Sources close to ADNOC point to the group’s commitment to domestic gas in its home market, where it has a 60% share, and investments in Egypt, Azerbaijan and Turkmenistan, which have a strong focus on local supply.
Still, Barrenjoey’s analysts calculated that Santos holds a relatively minor share of the east coast domestic market, or 8% to 10%, rising to 12% to 15% if GLNG is included. The share is smaller in reality, given much of the Cooper Basin gas is piped to GLNG under a contract expiring in 2028-29, they said.
OK, so let’s unpack the details.
Why is ADNOC committed to its domestic market?
- It is publicly owned, so what choice does it have?
- Prices are regulated, so what choice does it have?
Average gas prices for power and industry range from $1-4Gj.
Does this compare with ADNOC operating in Australia in any way? It’s comparing apples with I-beams.
Is the Santos share of East Coast gas significant at 12-15%? Yes. Total East Coast production is about 2000Pj per annum.
The AEMO’s predicted shortfall for gas during the energy transition is up to 200Pj.

Therefore, we require a domestic reservation, or its equivalent, of approximately 12-15% of the market to ensure lower prices.
Basically, most of Santos’s production.
Does it matter if it comes from ADNOC instead? Yes. Because ADNOC did not make the mistake of overbuilding LNG capacity, Santos did. So it will be all the harder to argue a case for intervention once sold.
That case must be made now.
The only Santos project that might be developed to aid local supply is Narrabri. It is useful at 70Pj per annum, if filthy and environmentally risky.

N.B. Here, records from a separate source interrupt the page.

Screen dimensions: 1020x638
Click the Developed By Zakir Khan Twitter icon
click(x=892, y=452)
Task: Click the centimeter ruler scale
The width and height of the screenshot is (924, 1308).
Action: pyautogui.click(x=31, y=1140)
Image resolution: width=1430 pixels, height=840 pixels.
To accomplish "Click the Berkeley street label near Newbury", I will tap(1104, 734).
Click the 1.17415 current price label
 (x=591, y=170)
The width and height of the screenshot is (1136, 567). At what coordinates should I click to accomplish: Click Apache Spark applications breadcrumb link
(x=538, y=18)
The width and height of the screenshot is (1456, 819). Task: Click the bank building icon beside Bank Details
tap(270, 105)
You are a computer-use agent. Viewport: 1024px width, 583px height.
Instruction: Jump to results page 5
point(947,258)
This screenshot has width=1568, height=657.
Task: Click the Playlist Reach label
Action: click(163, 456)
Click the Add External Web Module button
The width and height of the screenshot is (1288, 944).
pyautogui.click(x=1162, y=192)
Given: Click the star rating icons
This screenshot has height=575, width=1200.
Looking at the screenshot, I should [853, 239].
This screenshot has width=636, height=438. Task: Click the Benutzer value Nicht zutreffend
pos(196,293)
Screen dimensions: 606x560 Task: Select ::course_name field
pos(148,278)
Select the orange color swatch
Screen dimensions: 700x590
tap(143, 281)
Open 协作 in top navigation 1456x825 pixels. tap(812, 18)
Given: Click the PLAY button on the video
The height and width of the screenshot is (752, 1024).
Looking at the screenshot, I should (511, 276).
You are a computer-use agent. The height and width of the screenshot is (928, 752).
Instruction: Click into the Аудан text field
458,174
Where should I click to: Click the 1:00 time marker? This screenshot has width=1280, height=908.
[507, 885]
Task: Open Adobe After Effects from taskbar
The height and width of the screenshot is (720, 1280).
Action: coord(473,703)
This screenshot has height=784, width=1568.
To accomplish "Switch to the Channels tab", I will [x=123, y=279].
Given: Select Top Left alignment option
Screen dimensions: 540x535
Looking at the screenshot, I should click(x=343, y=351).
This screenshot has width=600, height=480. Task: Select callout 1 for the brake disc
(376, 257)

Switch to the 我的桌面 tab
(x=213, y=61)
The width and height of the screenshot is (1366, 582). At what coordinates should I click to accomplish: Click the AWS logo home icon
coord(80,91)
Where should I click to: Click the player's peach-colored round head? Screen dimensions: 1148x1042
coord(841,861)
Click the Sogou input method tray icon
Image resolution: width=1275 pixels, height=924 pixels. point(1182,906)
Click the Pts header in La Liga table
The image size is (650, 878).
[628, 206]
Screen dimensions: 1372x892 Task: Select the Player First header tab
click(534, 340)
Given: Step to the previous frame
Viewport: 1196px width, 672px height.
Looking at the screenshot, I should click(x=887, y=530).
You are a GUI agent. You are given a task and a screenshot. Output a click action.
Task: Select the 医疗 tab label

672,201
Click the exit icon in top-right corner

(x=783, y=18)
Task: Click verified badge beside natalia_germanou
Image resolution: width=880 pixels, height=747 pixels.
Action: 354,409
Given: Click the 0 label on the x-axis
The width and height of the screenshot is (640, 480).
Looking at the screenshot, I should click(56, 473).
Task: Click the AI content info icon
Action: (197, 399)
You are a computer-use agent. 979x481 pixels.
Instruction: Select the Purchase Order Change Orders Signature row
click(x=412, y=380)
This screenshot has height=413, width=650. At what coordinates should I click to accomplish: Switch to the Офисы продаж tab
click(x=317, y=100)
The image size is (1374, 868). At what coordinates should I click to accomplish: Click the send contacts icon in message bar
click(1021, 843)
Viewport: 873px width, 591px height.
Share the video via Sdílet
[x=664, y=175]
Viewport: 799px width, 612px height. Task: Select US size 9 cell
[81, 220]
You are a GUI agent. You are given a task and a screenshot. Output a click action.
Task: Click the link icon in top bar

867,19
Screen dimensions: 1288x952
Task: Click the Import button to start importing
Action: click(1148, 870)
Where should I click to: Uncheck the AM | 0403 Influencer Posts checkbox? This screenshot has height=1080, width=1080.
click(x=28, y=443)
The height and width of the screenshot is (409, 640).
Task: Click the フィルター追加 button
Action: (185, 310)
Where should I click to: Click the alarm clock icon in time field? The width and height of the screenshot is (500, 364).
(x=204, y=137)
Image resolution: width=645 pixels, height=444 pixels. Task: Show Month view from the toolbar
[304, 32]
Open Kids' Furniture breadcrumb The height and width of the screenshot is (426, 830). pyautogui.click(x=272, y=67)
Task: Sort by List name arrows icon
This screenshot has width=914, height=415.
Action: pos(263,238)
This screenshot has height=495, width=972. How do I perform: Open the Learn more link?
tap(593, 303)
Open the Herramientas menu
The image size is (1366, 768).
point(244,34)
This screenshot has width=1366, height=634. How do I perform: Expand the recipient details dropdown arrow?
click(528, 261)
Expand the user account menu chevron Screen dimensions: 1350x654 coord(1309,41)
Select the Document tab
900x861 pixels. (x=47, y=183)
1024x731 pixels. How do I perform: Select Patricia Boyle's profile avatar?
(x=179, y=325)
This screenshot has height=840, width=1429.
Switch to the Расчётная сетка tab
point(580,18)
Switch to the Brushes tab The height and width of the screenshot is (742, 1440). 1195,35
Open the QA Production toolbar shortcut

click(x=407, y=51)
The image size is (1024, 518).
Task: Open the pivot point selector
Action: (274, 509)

But it is not enough, and if reserved only in itself, it means other unreserved gas currently supplied from QLD will go offshore instead, changing nothing.
The only way the Santos transaction makes any sense to Australia is the forced divestment of one LNG train from GLNG to a new Australian government gas company. I would include a third-party gas ban and the Narrabri assets.
Unfortunately, Santos only owns 30% of GLNG, but the other owners can be bought out of the train. National Gas Co. can then operate the train with domestic supply and pricing a major consideration.
Just as ADNOC does at home.
To simply let GLNG go so it is 100% removed from local ownership and 100% removed from the mistakes and lies of the past is national energy suicide.